Hereditary angioedema attacks fall 62% with switch to donidalorsen
Key takeaways:
- Mean attack rates fell by 71% for patients with poorly controlled disease.
- Angioedema Control Test Scores rose from 11.3 to 13.9.
- The percentage of patients with well-controlled disease rose from 67% to 93%.
SAN DIEGO — Patients with hereditary angioedema who switched from other drugs to donidalorsen for long-term prophylaxis experienced fewer attacks and improved disease control, according to a poster presented here.
The safety and tolerability profile for the switch was acceptable as well, Marc A. Riedl, MD, said at the 2025 American Academy of Allergy, Asthma & Immunology/World Allergy Organization Joint Congress.
“Generally, people did well with the switch,” Riedl, clinical director of the U.S. HAEA Angioedema Center at University of California, San Diego, told Healio.
Donidalorsen (Ionis Pharmaceuticals) is an investigational drug that reduces the liver’s prekallikrein production, according to Riedl and colleagues.
The study enrolled 65 patients aged 12 years and older (mean age, 42 years; 59% female; 89% white) with HAE who used lanadelumab (Takhzyro, Takeda), berotralstat (Orladeyo, BioCryst Pharmaceuticals) or a C1 inhibitor for 12 weeks or more.
These patients then switched from these drugs to subcutaneous doses of 80 mg of donidalorsen every 4 weeks.
“This drug targets plasma prekallikrein,” Riedl said. “Lanadelumab and berotralstat also target kallikrein, so it’s a very similar mechanism of action.”
Riedl noted that donidalorsen specifically targets RNA, whereas lanadelumab and berotralstat target antibodies, and C1 inhibitors replace missing proteins.
“There are some nuances to them, but also some similarities,” he said.
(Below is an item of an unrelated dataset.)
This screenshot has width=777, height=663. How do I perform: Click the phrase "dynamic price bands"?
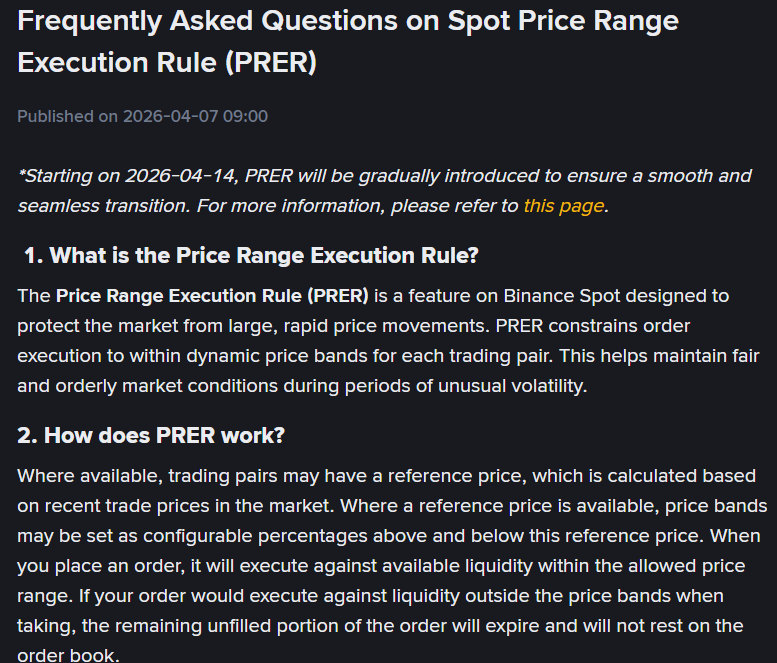click(246, 356)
Mean HAE attack rates fell by 62% for the full cohort and by 71% for patients with poorly controlled disease by week 16 of donidalorsen treatment. Mean Hereditary Angioedema Control Test (AECT) scores improved from 11.3 to 13.9, and the percentage of patients with well-controlled disease increased from 67% to 93%, also by week 16.
“They did see a reduction in their attacks after switching,” Riedl said.
Specifically, the lanadelumab group (n = 32; mean age, 40 years; 55% male; 84% white) had a mean HAE attack rate of 0.69 that fell 65% to 0.24.
In the berotralstat group (n = 11; mean age, 46 years; 73% female; 100% white), the mean HAE attack rate fell 73% from 1.8 to 0.48.
The mean attack rate fell 41% for the C1 inhibitor group (n = 22; mean age, 41 years; 73% female; 91% white), from 0.61 to 0.36.
Among patients with poorly controlled disease, mean attack rates fell from 1.68 to 0.45 (–73%) for the lanadelumab group (n = 8), from 2.54 to 0.62 (–76%) for the berotralstat group (n = 6) and from 1.19 to 0.47 (–60%) for the C1 inhibitor group (n = 8).
“We see a little bit deeper or greater improvement,” Riedl said.
Mean AECT total scores improved by 2.1 points for the lanadelumab group (n = 27), 4.5 points for the berotralstat group (n = 10) and 2.6 points for the C1 inhibitor group (n = 20).
Percentages of patients with well-controlled disease increased from 74% to 93% in the lanadelumab group (n = 27), from 50% to 90% in the berotralstat group (n = 10) and from 65% to 95% in the C1 inhibitor group (n = 20).
The researchers also recorded treatment-emergent adverse events in 45 (70%) of 64 patients, including 17 (27%) related to donidalorsen. One (2%) event led to discontinuation, and another (2%) was considered serious, but neither was related to the drug.
Also, 12 (19%) of the treatment-emergent adverse events related to the drug were mild, four (6%) were moderate and one (2%) was severe.
“Essentially, it was very safe,” Riedl said. “No major side effect issues.”
Based on these findings, the researchers concluded that patients experienced improvements in disease control after switching to donidalorsen, adding that the switch was safe and tolerable.
“It’s a very effective medication,” Riedl said.
“All these medicines are effective, but for an individual, one medication may work better than another,” he said. “This is reassuring that if people do make a switch, they seem to do well overall.”
Riedl said that the researchers will continue to follow this cohort as they continue to take donidalorsen in the open-label extension.
“The medication has finished phase 3, and it’s with the FDA right now,” he said.